Tuning hearts

Posted on: 18 April 2020, by :

An anthem regularly sung in Anglican services at Eastertime is this one in six parts by Thomas Weelkes (1576-1623), composed during the period from 1602 when he was employed as organist at Chichester Cathedral.

Its words, by an unknown author, are packed full of less-than-subtle references to good music-making: to finding the ideal register and the ideal key, to ensemble singing, and to instruments too where Weelkes’s harmony imitates the tuning of strings at the words ‘to tune thy heart’. In place of alleluias, the Latin acclamation Gloria in excelsis Deo (‘Glory to God in the highest’), familiar from ancient liturgy as the opening of the Gloria in the Mass, is both a framing device and the sung praise itself that is referred to in English.

Gloria in excelsis Deo.
Sing my soul to God thy Lord, 
all in glory’s highest key. 
Lay the angels’ choir abroad 
in their highest holy day.
Crave thy God to tune thy heart 
unto praise’s highest part.
Gloria in excelsis Deo.
Amen.

Sung by Oxford Camerata, directed by Jeremy Summerly (CD recording, 1996).

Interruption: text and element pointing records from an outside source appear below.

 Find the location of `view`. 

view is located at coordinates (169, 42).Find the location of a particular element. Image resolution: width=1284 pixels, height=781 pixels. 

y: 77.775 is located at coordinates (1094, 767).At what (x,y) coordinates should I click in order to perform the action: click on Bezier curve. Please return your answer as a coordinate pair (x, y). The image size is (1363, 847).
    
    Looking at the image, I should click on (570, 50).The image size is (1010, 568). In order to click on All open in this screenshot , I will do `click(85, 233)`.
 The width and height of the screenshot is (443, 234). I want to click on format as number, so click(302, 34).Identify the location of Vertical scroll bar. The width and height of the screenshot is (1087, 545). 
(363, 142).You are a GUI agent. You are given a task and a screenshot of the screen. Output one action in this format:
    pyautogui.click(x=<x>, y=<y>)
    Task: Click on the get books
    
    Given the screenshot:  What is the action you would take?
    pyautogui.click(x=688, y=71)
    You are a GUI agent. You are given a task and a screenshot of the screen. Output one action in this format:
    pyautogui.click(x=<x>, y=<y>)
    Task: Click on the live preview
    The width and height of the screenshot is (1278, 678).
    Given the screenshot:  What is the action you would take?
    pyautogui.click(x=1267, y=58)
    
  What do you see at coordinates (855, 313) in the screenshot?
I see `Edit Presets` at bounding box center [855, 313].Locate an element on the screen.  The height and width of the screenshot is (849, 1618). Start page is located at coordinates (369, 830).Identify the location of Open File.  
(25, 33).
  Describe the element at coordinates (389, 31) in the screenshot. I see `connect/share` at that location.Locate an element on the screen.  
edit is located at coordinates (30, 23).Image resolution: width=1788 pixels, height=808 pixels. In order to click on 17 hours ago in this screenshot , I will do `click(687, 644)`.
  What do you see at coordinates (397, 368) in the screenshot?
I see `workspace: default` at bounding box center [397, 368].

Anglican church music of this kind traces its elaborate style in multi-part singing back to Catholic music of the period before the English Reformation was instigated in the 1540s by Henry VIII, and for this reason alone might never have survived the strict prescriptions of liturgy and practice in the Book of Common Prayer of the 1550s. The support of Elizabeth I, who, far more than Edward VI before her, tolerated ambiguity in religious observance and ‘did favour that excellente Science [music], Singinge men, and Choristers … together with their Maister the player on the Organes’ (John Bossewell, 1572), enabled the cathedrals of England like Chichester’s to resist the rising tide of condemnation by Puritans against ‘curious singing’ in ‘popish dens’. Suspicion of elaborate music in the Church of England grew even more marked in the reign of James I, the time of Weelkes’s tenure at Chichester. In the years after Weelkes’s death in 1623 it would worsen again with politicized opposition to Archbishop William Laud’s divisive reforms, when music like this was associated with the Laudian attributes that Puritans regarded as trappings of Rome (vestments, communion rails, the position of the altar, etc.). That bitter struggle for supremacy in religious control was one of the causes in England of the Civil War and would lead Parliamentary soldiers to desecrate and ransack many places of worship, including, in 1643, Chichester Cathedral and its library.

Since man-made music was a dangerous symptom, Puritans claimed, of wordliness, vanity and excess, only in heaven could music ever have its sweetest sound (a delight thus denied to us while we live). This anthem — in both its text and music — upholds the opposing view in no uncertain terms, endorsing the power, beauty, richness and appositeness of music in worship. Our souls do sing, it proclaims, and our hearts are capable of being tuned as God intends.


Sung in the chapel of King’s College, Cambridge.